Tetapi yang terjadi justru dijumpai peran masyarakat yang di dalamnya terdapat orang tua dan komite sekolah belum mampu berperan secara optimal dalam menumbuhkan budaya literasi ini. Semangat yang naik-turun bukan menjadi halangan yang berarti untuk tetap menggelorakan budaya literasi di tengah masyarakat. Masyarakat harus mulai menumbuhkan kesadaran untuk membaca dan menghindari perasaan takut untuk menulis. Karena dengan menulis bukan hanya menuangkan pikiran, ide dan pengetahuan yang dimiliki, tetapi sebagai bentuk berbagi pengetahuan kepada orang lain (106).
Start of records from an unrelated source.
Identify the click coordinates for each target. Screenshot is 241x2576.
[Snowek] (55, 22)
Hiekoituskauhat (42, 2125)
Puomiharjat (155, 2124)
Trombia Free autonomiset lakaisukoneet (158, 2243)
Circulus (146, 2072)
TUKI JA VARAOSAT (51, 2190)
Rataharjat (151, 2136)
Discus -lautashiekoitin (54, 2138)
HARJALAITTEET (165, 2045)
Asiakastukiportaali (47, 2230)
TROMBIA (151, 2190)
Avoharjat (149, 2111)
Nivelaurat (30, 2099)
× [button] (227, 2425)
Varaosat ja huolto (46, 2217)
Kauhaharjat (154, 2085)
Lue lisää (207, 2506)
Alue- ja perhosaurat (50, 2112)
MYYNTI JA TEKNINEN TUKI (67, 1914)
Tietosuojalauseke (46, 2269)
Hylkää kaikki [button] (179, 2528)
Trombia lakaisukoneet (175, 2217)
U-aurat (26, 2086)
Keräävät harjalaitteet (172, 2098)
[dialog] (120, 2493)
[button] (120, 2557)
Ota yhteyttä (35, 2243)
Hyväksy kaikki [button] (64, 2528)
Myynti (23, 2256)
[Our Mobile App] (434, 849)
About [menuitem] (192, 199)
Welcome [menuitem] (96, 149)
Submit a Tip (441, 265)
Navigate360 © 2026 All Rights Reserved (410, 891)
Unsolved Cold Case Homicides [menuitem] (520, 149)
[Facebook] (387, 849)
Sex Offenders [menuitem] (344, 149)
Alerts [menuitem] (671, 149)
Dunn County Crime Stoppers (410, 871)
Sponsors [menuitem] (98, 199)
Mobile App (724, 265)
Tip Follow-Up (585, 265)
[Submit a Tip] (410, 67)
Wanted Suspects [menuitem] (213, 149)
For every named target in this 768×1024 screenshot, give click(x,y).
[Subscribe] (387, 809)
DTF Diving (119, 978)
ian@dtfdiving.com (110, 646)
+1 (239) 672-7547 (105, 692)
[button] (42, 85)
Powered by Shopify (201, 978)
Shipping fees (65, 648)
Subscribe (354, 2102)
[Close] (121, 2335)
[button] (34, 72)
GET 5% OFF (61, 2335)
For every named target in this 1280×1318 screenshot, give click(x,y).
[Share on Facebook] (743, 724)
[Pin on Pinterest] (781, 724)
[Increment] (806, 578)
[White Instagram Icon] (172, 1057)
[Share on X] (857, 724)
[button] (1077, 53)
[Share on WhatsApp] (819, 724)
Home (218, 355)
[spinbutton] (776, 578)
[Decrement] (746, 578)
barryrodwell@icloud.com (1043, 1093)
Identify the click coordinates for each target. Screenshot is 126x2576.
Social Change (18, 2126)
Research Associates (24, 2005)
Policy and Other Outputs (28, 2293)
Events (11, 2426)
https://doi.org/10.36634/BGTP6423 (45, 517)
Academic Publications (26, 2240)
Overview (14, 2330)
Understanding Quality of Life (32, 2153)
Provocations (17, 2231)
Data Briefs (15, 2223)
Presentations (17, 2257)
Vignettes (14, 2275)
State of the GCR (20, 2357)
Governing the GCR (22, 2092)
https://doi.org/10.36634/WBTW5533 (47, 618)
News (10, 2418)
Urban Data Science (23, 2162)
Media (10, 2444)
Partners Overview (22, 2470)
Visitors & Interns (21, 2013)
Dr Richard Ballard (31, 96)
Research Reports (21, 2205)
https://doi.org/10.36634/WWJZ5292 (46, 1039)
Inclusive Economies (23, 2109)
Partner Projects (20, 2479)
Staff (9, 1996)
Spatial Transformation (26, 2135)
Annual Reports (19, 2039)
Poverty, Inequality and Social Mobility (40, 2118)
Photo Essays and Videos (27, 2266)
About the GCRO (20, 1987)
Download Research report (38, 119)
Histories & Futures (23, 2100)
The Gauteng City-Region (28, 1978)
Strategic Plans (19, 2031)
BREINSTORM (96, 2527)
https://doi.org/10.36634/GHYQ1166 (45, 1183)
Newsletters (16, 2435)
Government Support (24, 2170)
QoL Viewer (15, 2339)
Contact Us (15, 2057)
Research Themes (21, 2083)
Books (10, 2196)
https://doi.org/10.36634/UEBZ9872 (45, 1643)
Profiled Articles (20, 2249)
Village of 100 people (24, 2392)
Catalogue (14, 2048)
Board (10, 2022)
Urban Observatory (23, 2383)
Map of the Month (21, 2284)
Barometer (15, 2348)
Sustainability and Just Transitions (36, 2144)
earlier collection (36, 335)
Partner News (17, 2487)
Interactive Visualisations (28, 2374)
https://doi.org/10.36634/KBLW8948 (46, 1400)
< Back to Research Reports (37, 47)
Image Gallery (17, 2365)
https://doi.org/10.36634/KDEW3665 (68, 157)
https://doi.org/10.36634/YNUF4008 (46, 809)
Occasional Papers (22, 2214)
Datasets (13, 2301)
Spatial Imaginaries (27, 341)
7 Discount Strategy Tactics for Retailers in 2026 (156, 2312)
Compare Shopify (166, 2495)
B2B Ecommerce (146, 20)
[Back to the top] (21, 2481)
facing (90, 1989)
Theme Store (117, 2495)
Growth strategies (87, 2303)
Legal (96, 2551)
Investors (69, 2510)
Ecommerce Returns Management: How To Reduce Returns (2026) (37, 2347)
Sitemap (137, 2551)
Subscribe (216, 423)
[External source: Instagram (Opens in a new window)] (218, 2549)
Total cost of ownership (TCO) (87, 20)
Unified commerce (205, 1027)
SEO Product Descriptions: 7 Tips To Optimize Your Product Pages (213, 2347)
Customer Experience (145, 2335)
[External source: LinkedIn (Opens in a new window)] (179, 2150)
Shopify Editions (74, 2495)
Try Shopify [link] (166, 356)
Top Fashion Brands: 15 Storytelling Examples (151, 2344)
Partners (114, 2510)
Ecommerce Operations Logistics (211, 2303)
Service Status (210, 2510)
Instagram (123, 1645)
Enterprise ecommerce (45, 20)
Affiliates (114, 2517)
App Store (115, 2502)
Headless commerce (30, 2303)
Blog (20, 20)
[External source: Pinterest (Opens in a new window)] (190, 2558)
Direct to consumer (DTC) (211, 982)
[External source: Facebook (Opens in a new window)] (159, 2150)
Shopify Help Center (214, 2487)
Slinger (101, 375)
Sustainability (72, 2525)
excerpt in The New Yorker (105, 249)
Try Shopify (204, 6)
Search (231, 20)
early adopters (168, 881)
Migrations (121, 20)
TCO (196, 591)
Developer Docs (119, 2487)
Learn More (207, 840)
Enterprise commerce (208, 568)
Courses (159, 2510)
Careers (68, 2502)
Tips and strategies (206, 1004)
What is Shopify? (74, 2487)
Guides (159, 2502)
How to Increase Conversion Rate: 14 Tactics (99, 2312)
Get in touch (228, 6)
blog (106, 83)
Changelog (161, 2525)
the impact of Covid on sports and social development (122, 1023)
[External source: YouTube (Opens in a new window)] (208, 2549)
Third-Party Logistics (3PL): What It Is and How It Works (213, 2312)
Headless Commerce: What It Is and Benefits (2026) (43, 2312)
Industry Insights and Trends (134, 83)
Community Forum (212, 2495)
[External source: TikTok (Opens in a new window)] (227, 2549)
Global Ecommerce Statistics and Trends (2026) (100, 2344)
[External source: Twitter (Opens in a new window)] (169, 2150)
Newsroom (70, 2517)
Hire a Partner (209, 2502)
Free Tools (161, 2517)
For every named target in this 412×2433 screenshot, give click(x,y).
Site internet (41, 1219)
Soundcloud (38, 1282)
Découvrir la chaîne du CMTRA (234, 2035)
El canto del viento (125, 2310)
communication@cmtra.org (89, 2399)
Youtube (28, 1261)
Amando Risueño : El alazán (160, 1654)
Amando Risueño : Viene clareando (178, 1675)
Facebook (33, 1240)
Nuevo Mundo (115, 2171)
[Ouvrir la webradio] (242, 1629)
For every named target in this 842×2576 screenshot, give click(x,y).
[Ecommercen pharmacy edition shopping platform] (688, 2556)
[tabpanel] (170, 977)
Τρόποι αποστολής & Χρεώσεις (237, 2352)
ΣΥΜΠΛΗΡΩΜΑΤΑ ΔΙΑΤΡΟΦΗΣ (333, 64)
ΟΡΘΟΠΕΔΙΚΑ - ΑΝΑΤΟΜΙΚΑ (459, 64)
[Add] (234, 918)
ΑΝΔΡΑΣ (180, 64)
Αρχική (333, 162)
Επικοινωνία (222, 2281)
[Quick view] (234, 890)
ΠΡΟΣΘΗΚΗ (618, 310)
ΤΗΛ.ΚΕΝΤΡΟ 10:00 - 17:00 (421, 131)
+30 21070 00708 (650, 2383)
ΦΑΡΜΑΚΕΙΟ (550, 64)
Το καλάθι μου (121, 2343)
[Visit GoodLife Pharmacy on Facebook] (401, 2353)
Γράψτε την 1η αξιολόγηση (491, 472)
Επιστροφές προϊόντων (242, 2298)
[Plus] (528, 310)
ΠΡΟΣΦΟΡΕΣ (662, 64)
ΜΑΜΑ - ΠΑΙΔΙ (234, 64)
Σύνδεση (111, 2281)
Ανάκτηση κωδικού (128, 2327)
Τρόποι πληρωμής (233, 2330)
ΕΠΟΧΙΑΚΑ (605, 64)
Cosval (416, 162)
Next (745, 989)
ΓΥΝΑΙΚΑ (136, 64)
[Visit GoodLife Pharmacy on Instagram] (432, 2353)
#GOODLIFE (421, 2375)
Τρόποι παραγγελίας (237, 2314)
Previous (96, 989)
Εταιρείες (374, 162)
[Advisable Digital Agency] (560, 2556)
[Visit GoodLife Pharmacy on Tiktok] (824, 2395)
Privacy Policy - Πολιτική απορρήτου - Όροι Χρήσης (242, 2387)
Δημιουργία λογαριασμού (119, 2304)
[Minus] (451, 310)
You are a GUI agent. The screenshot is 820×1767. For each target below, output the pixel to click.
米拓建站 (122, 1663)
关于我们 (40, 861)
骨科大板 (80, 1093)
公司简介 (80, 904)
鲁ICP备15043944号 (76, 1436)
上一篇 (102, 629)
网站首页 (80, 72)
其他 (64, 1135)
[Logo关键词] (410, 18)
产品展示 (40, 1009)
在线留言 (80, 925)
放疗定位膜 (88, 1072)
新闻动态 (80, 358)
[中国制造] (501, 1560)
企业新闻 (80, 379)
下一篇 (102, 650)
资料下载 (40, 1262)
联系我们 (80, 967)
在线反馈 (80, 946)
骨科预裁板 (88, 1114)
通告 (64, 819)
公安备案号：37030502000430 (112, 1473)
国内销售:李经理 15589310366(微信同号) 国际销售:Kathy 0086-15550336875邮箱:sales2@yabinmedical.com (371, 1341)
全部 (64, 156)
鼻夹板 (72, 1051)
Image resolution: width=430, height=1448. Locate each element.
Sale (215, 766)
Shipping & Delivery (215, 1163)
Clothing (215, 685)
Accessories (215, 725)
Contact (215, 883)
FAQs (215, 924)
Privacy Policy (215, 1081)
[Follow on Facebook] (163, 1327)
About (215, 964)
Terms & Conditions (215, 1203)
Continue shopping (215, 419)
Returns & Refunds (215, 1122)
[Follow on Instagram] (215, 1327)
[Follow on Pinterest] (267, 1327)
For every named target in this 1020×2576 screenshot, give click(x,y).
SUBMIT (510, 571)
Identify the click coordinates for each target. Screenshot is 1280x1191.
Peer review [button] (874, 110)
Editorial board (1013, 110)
Buku ini merupakan buku antologi dengan penulis-penulis yang memiliki semangat dan kecintaan pada dunia literasi. Dengan menulis dia ada, dengan karya dia mengubah dunia. Penulis-penulis tersebut memiliki background profesi yang beragam, sehingga cara pandang mereka pun bervariasi. Hingga dalam pemuatan tulisan tersusun dalam struktur dua ide utama yang terurai dalam tulisan-tulisan beragam judul, agar mudah dalam memahami. Kedua ide pokok tersebut tentang literasi di bumi pertiwi dan inovasi dan jalan panjang penggerak literasi. Ide pertama memuat delapan judul tulisan, dan ide kedua memuat dua belas judul tulisan.Banyak kisah atau pengalaman yang dialami penulis secara langsung dalam membudayakan literasi. Kisah atau pengalaman itu agar tidak sirna begitu saja, maka dengan menuliskan dalam buku ini menjadi suatu inspirasi agar literasi tetap abadi. Literasi mampu menjadikan kehidupan masyarakat semakin berarti, bukan saja untuk diri sendiri, namun orang lain pun dapat mengikuti jejak langkah yang telah dilalui oleh para pegiat literasi. Buku ini layak untuk dimiliki bagi sesiapa yang ingin terus menghidupkan literasi, terutama literasi sebagai budaya bagi diri sendiri.